Content starts
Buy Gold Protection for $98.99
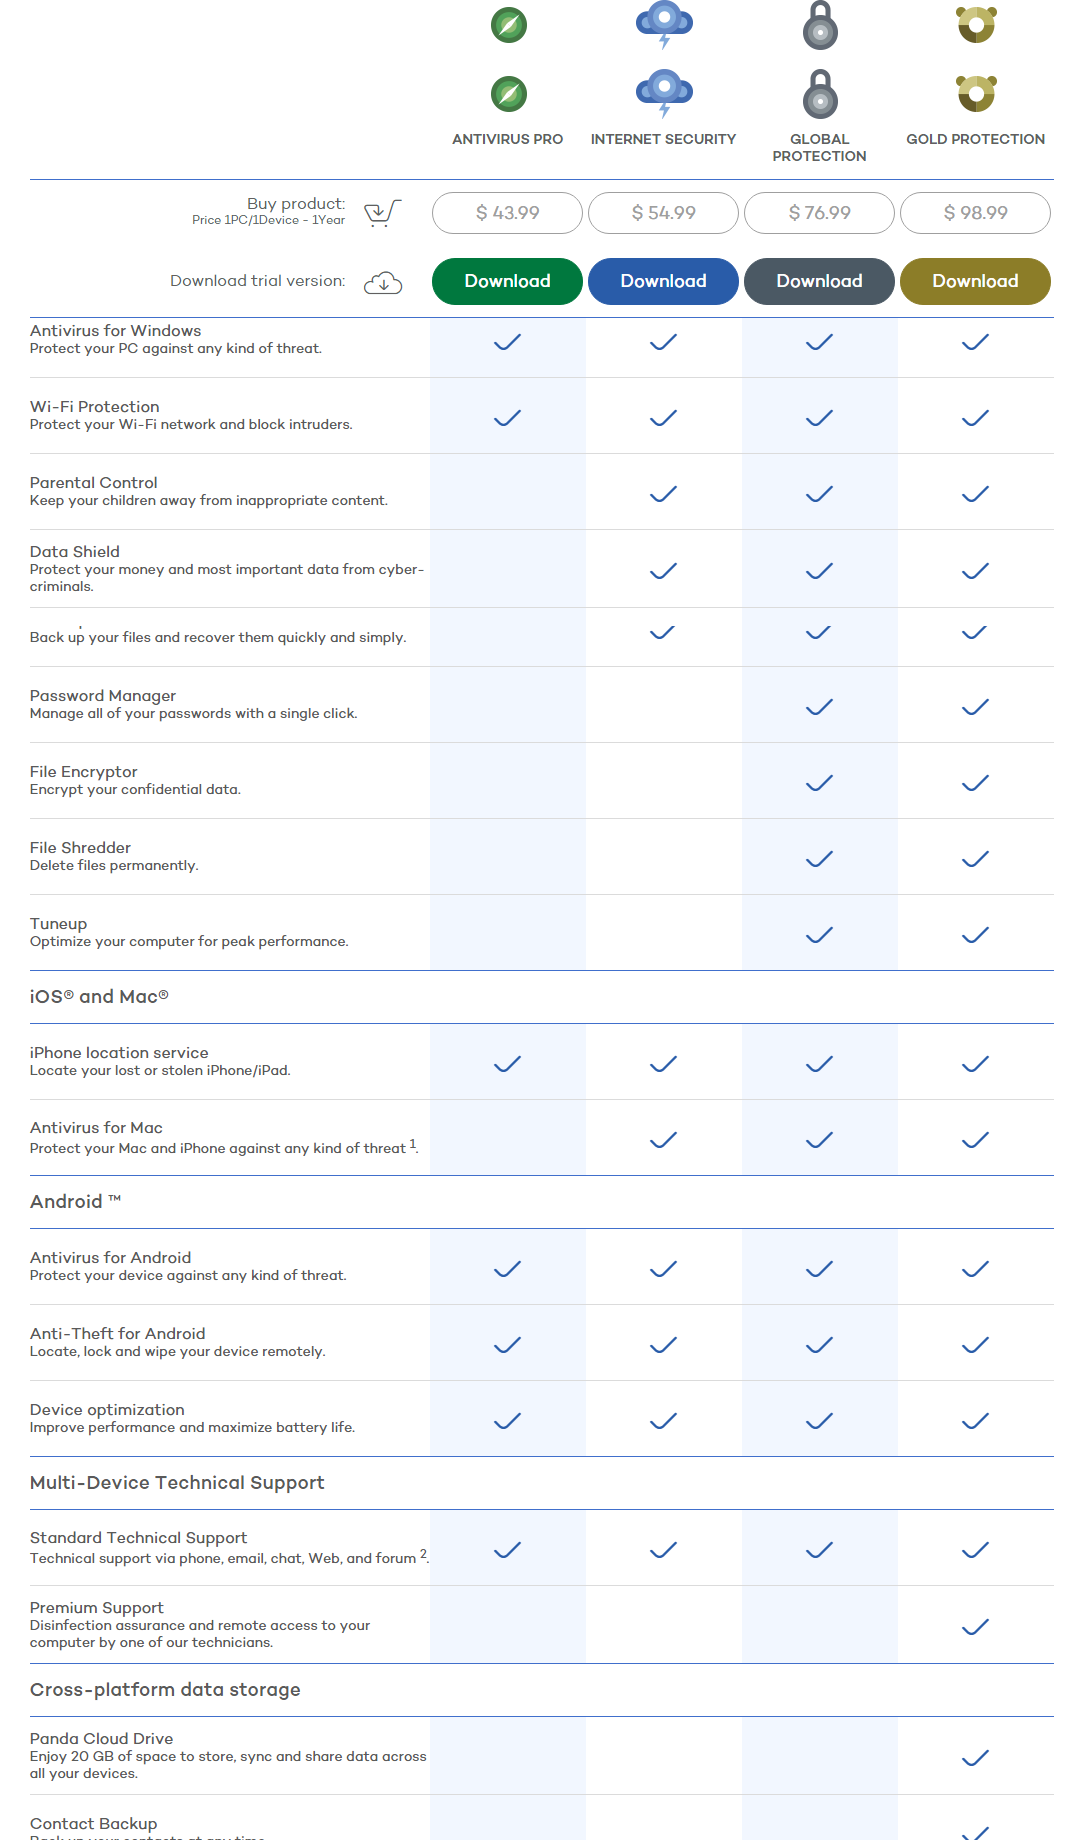The height and width of the screenshot is (1840, 1065). click(x=975, y=213)
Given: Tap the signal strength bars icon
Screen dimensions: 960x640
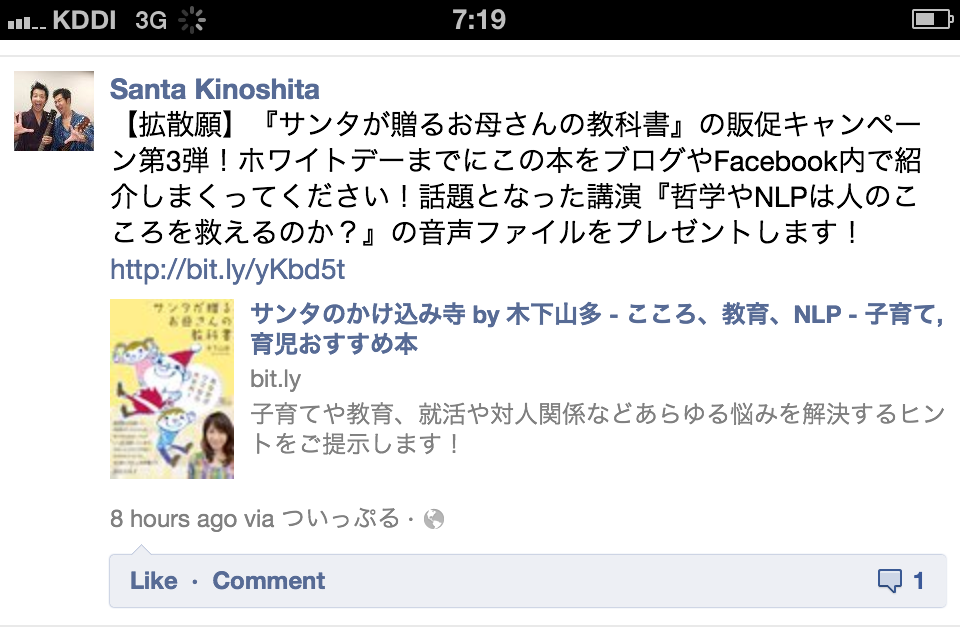Looking at the screenshot, I should point(27,23).
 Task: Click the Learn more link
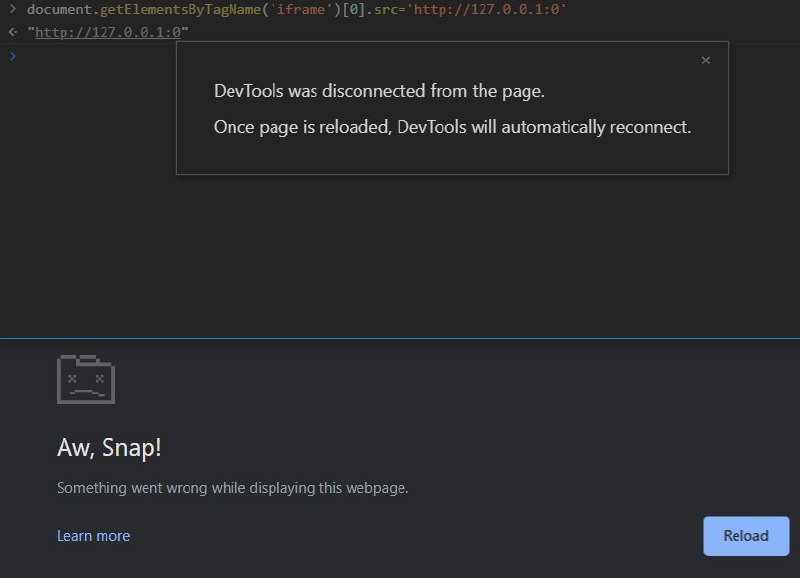pyautogui.click(x=93, y=536)
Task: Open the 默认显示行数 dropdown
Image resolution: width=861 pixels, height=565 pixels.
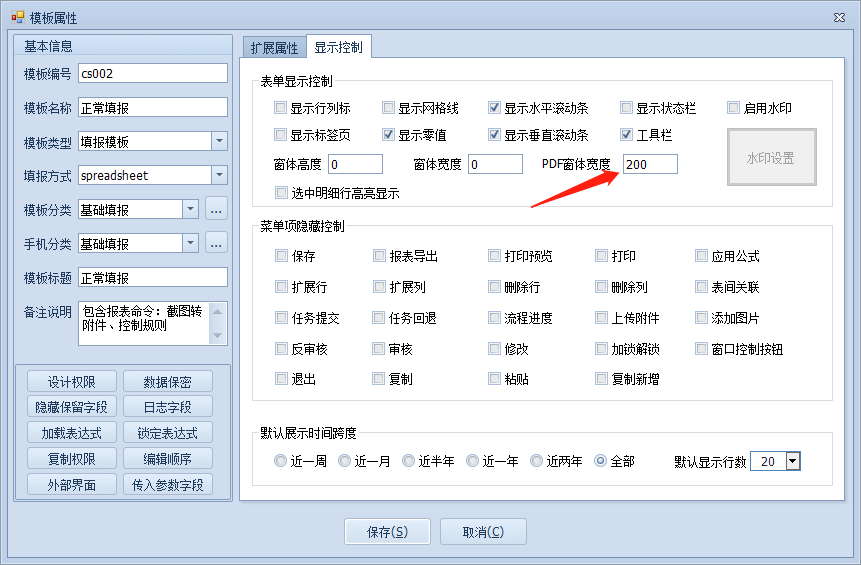Action: click(x=793, y=461)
Content ends
ABOUT THIS TASK » Everything from the opening line of the data through the line with "Task: Open the 默认显示行数 dropdown" should be repeated exactly; leave the pictures out.

RESPONSE AREA »
Buy Gold Protection for $98.99
The height and width of the screenshot is (1840, 1065). click(x=975, y=213)
Given: Tap the signal strength bars icon
Screen dimensions: 960x640
Looking at the screenshot, I should point(27,23).
 Task: Click the Learn more link
pyautogui.click(x=93, y=536)
Task: Open the 默认显示行数 dropdown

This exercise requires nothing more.